> _What is required_: Please output the lines in the records below exactly as they appear, beginning at the line that contains "You are a computer-use agent. 306x158 pixels." and stopping after the line that contains "Instruction: Click the 24 results found text".

> _Available records_:
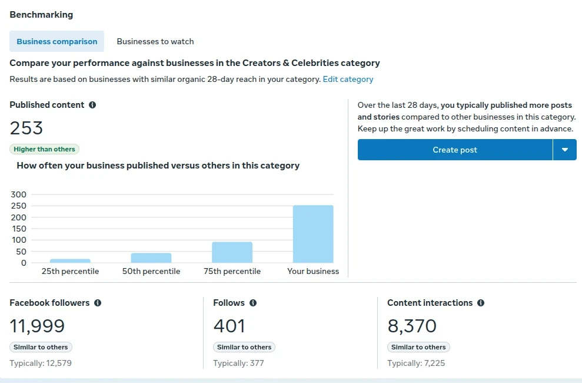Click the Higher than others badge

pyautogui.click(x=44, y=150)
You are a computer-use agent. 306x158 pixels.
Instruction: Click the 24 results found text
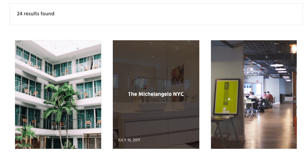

--

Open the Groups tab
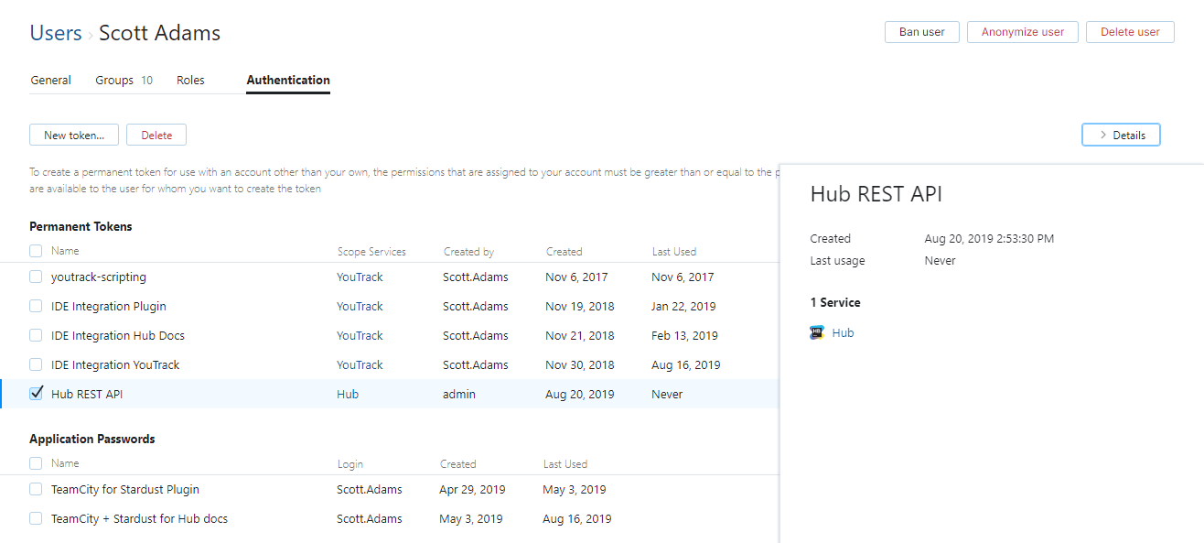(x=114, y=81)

---

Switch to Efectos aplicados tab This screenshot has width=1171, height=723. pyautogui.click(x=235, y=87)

> _Exercise output_:
You are a computer-use agent. 306x158 pixels.
Instruction: Click the 24 results found text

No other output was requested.